* _WHAT YOU SHOULD DO_
List every line in the entries below that contains the word "This", copying each such line in full.

* _AVAILABLE DATA_
* * *
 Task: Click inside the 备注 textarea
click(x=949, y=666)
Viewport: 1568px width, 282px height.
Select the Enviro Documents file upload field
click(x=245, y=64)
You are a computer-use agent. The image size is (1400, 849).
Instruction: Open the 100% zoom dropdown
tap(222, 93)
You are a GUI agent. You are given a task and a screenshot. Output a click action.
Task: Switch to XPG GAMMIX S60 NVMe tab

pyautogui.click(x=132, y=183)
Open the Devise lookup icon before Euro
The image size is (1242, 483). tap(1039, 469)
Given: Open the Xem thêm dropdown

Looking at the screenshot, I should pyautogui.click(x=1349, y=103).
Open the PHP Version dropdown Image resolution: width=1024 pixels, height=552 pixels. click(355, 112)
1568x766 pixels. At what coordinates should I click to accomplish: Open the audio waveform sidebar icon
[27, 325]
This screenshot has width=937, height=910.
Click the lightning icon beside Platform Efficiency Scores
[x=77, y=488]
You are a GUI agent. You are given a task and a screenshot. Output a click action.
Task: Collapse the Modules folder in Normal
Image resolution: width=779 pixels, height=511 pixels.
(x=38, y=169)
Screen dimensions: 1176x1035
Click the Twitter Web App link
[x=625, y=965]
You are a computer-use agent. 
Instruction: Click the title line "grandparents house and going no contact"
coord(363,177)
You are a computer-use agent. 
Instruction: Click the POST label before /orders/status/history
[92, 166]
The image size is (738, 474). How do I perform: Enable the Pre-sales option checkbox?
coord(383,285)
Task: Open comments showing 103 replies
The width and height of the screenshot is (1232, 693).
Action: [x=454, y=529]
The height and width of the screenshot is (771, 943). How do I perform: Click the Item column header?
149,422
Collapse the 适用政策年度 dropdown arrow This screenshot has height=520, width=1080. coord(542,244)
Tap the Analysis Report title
* * *
* _ANSWER FOR THE TASK_
This screenshot has width=937, height=910.
Collapse the 适用政策年度 dropdown arrow This screenshot has height=520, width=1080. coord(542,244)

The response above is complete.